[dba-SQLServer] Question Concerning Microsoft SQL Server 2008 R2 Prerequisites

Alan Lawhon lawhonac at hiwaay.net
Tue Aug 16 09:08:52 CDT 2011


Thanks.  This is encouraging.  I vaguely remember SQL pass-through queries,
ODBC, and linked tables from my Access days.  I even recall playing around a
bit with ADO.  In my last software job, we had an Access application that
was being converted to a SQL Server back end, but I left before the
conversion was completed.  That was over five years ago.  I did get a small
amount of experience with SQL Server.  (I recall a GUI interface labeled
"Enterprise Manager" that resembled a tree-like structure with a lot of
lower-level branches - or something similar to that.)

This may not be as difficult as I originally thought.  From what you're
describing, combined with my past experience, I should be able to pick up
most of the major implementation and maintenance topics in fairly short
order.  According to this:


blog posting by Buck Woody, there are over 40 major study areas covered in
the 70-432 exam.  At first glance, most of the topics - and the links to
their corresponding MSDN articles - don't look familiar, but surely I've
been exposed to some of this before.  With determined effort, (and a little
help from my friends), I believe I can master this material and ace the
exam.  (Thank goodness I don't have to become a SharePoint and Visual Studio
expert in order to pass the exam.  That's a relief!)

Five years ago I turned downed an offer of a Database Administrator job in
Iraq.  I was worried that I might not be qualified, but I was even more
worried about being surrounded by terrorists!  With perfect 20/20 hindsight,
I probably should have taken that job - whether I was qualified or not - and
"grown" into it once I was over there.  Once I've passed 70-432 and obtained
my (first) certification, I feel fairly confident that I'll find a DBA job
somewhere - even if it's on a remote island in the middle of the South
Pacific.  (It will be nice to work someplace where you can walk to work and
you don't need a car.)

Thanks again for the good news.  I'm now even more motivated to study my
butt off.

Alan C. Lawhon
-----Original Message-----
From: dba-sqlserver-bounces at databaseadvisors.com
[mailto:dba-sqlserver-bounces at databaseadvisors.com] On Behalf Of Stuart
Sent: Tuesday, August 16, 2011 6:57 AM
To: Discussion concerning MS SQL Server
Subject: Re: [dba-SQLServer] Question Concerning Microsoft SQL Server 2008
R2 Prerequisites

Hi Alan,

Nice to see you over on this list.

SQL Server is a Database Management System.  It is generally used as the
back-end to 
some sort of front end application.  You can use anything you like for the
front end.  A 
number here and on the VB List use Visual Studio but it is not the only
thing to use ( I 
stopped using VS years ago).  

Sharepoint is used by a small minority of SQL users.
Forget about Excel, PowerPivot has nothing to do with  that application.
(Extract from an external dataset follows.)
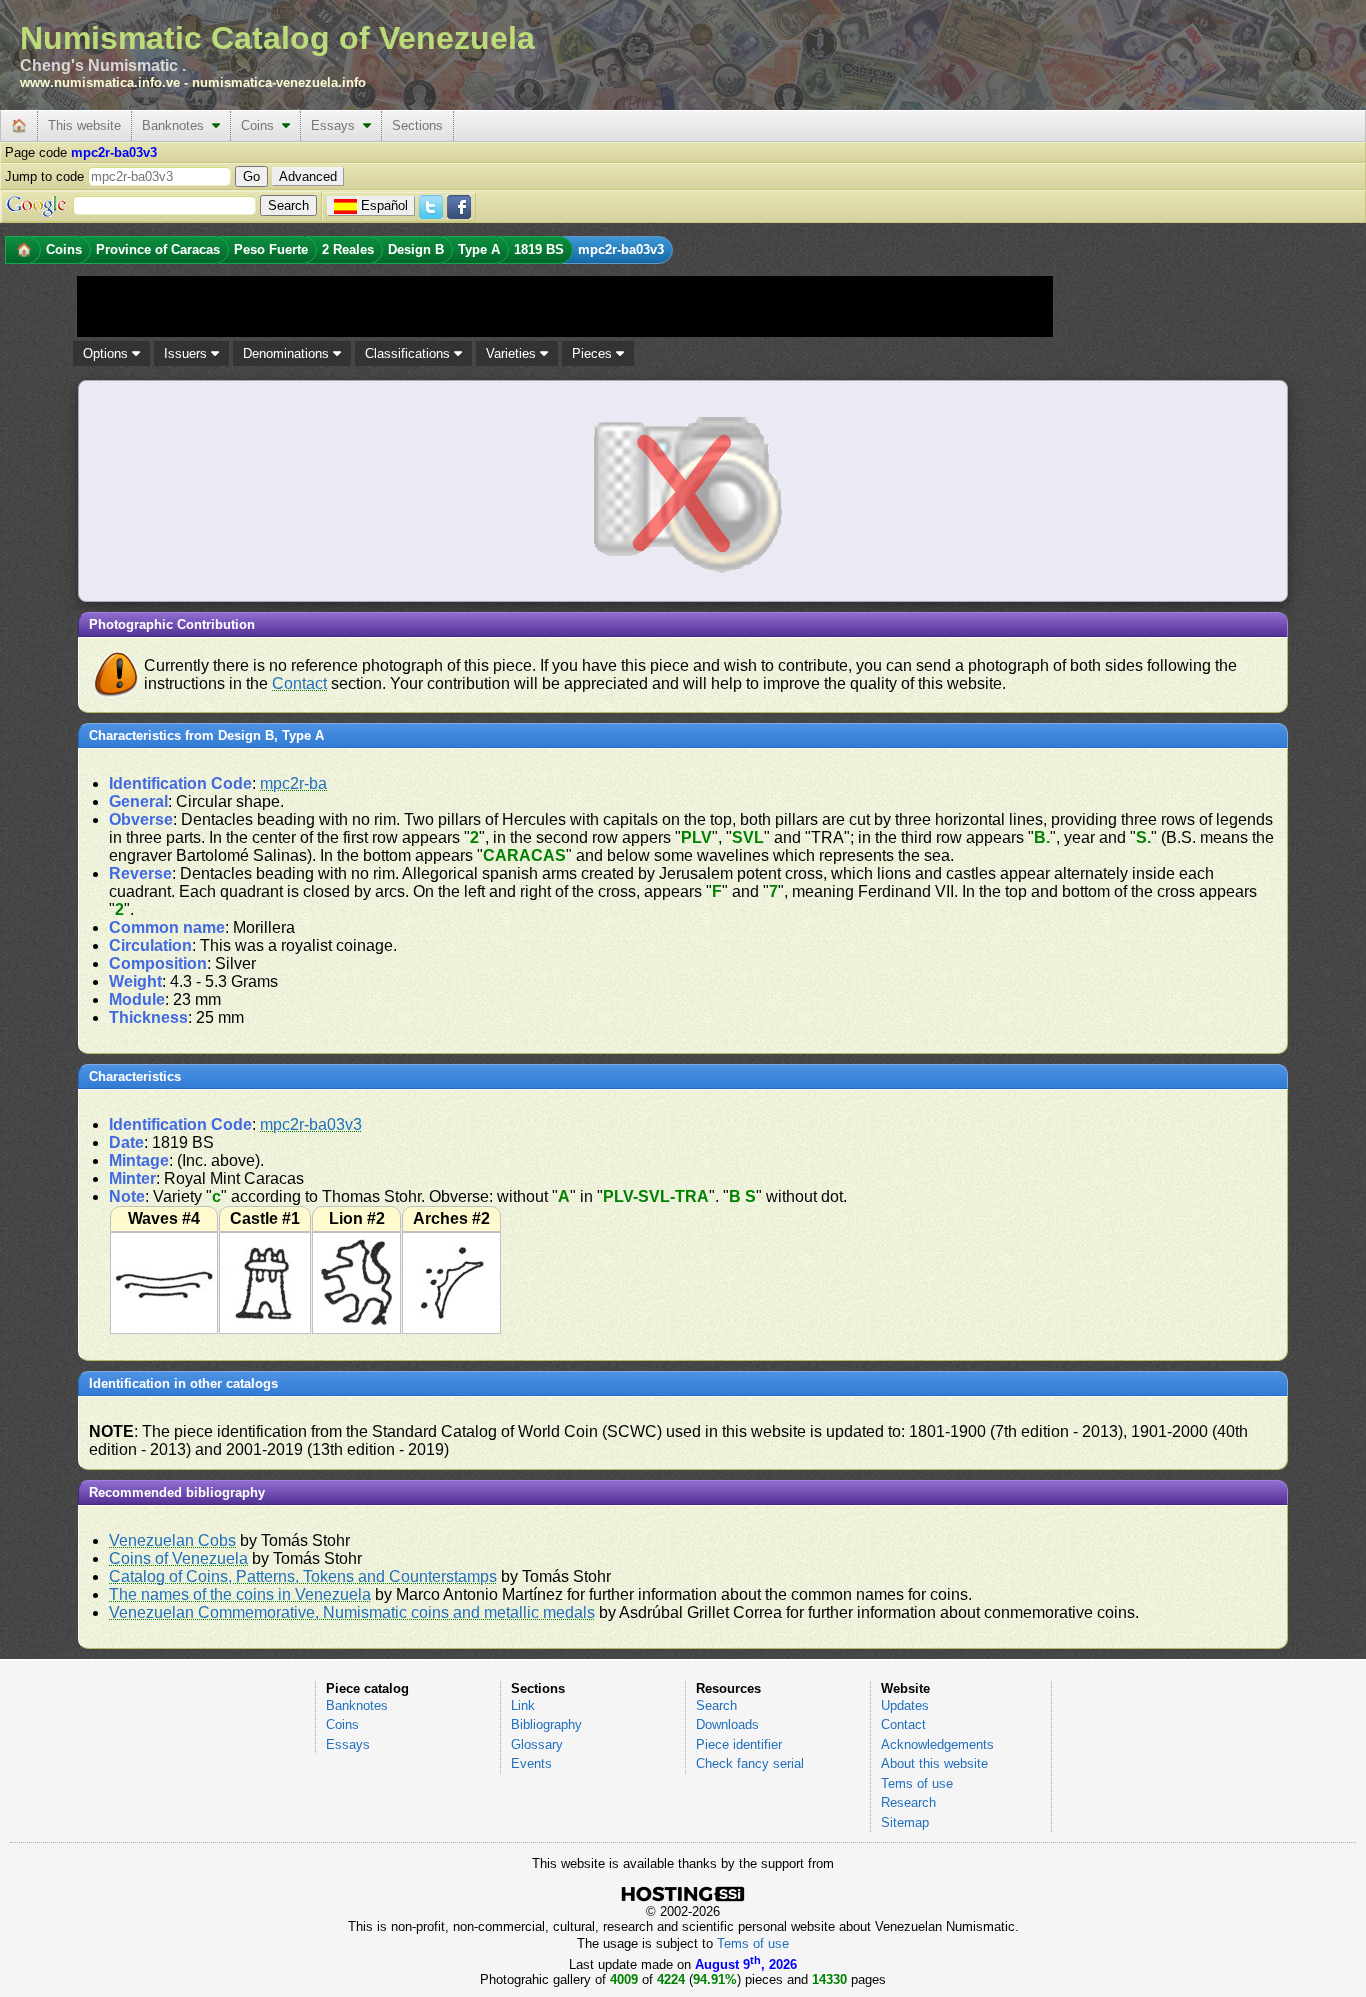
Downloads (727, 1724)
At this stage, you would probably be best off sticking to Access as the
front end with ODBC 
linked tables and PassThrough Queries to stored procedures in SQL Server.
You get your 
head around the fundamentals of tables, triggers, SQL and stored procedures,
how user 
permissions  work, how backups work, how import and export works.  They are
the key 
components of managing SQL Server.   Then you can look at other front ends
if required.   

Many DBAs (Database Administrators) don't get involved in front end
development at all - they just manage the back end and leave it up to others
to use the data 
in real-world applications.


On 16 Aug 2011 at 4:47, Alan Lawhon wrote:
> My question concerns the three Microsoft products mentioned in that
> sentence, specifically "Microsoft Visual Studio 2010, Microsoft
> SharePoint 2010, and SQL Server PowerPivot for SharePoint."  Is
> knowledge and experience with these three products taken for granted -
> an assumed prerequisite - prior to pursuing a SQL Server
> certification?  (I have no knowledge or experience with any of these
> three products - I don't even know what SharePoint is - or what
> SharePoint does.)  As far as PowerPivot is concerned, I think that has
> something to do with Excel spreadsheets.  My prior experience with
> Excel was limited to converting (and copying over) spreadsheet data to
> Access tables.  Is a detailed knowledge of these three Microsoft
> technologies required (or assumed) as a prerequisite to pursuing a SQL
> Server certification?
> TIA.  (I suspect this is going to be the first of many questions.)